In the darkness behind them the sound of clicking spider feet grew louder, not from the strange beast in front of her, but for the quantity that stood behind it. She saw it now, now that the darkness crept backwards away from the centre of the cave where the youngest Gamgee did stand. There were hundreds of them, thousands of clicking, clacking spider like beasts, each and every one with the face of her brother.

You wished to see me as I am now, Marigold? Didn't you?

They spoke as one.

Marigold said nothing, for her voice had betrayed her and she could not think to use it again.

What do you think sister? Am as handsome as I once was?

Marigold closed her eyes, and around them the darkness stood as still as it ever had, yet if she strained her ears just so Marigold was certain she could hear laughter. Hear the laughter of the Darkness that even now crept into the corners of her vision. But she did not scream, and she did not cry, for she was a Ganyman and she would not be bowed by that Darkness, no matter how deep it may go.

She did not possess a proper staff or stick as all Ganyman should, for there had been no one to teach her nor test her skill in the Shire Proudfoot had made.
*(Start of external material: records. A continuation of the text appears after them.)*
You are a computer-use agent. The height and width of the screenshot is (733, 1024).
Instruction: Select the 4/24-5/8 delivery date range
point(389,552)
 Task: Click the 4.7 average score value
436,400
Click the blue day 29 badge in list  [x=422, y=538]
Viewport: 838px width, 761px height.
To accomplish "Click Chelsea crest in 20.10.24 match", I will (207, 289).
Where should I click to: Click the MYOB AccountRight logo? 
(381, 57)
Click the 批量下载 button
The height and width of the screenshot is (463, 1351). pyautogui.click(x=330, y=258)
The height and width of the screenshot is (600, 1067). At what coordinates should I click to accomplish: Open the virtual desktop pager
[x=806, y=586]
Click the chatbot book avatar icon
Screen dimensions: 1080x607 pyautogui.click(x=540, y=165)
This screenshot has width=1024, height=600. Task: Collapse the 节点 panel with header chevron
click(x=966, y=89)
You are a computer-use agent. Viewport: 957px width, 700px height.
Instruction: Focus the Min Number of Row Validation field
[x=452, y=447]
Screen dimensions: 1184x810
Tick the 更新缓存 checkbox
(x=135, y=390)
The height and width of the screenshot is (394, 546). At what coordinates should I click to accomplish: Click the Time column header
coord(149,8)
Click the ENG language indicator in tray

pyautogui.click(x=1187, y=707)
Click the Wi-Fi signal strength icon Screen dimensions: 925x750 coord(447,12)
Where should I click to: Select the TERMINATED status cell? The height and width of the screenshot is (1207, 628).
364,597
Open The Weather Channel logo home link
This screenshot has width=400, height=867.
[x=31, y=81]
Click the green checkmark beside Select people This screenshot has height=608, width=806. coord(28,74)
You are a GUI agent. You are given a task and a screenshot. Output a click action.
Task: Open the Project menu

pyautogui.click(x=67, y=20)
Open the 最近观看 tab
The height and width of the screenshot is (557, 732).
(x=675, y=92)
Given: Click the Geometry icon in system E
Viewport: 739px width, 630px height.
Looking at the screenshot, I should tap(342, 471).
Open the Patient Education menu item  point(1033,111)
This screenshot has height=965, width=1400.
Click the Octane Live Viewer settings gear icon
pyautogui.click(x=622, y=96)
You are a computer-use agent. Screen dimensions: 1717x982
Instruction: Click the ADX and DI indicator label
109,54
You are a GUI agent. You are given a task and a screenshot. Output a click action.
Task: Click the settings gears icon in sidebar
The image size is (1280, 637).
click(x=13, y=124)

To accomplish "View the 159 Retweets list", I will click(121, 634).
Yet from the tree that hung low over the entrance she had broken a branch for herself, and she bared it now in front of her brother's face.

'A lie you are, for Darkness ye be now brother…and…no fool am I. Go back to your land, and bother us no more, for we are the people of the living breath of change. We are the children of he who was sent to the flames, and the fire that guides our steps.'

These were words she knew well, for the Darkness itself had whispered them to her in her deepest nightmares. Tears streaked down her face, wobbling over her chin, and filled her eyes till the point of blindness, but she couldn't stop now. Her brother was gone, and this creature took his place, and if she let it past her…then the whole word would fall.

And so, within her, that branch she held filled with the fire of the dead, that fire that kept that at bay, that fire that she should have listened to.

Back to the Shadow with ye!

A flash of that fire and it was done, and the cave was empty once more. Marigold fell to her knees, sobbing…it was done…she had finally passed the test, and the voices in her head had silenced at last. She was a Ganyman for proper finally, and there wasn't a power on this Middle-Earth that she'd let harm her people now.


(1) - The Crooked Smith – this is a mysterious figure of ancient ancestor lore, although given the derisive way he is often spoke of in the few and garbled texts still left from that time, it is unclear whether he was a god they worshiped, or a very bad joke we just haven't been let in on yet.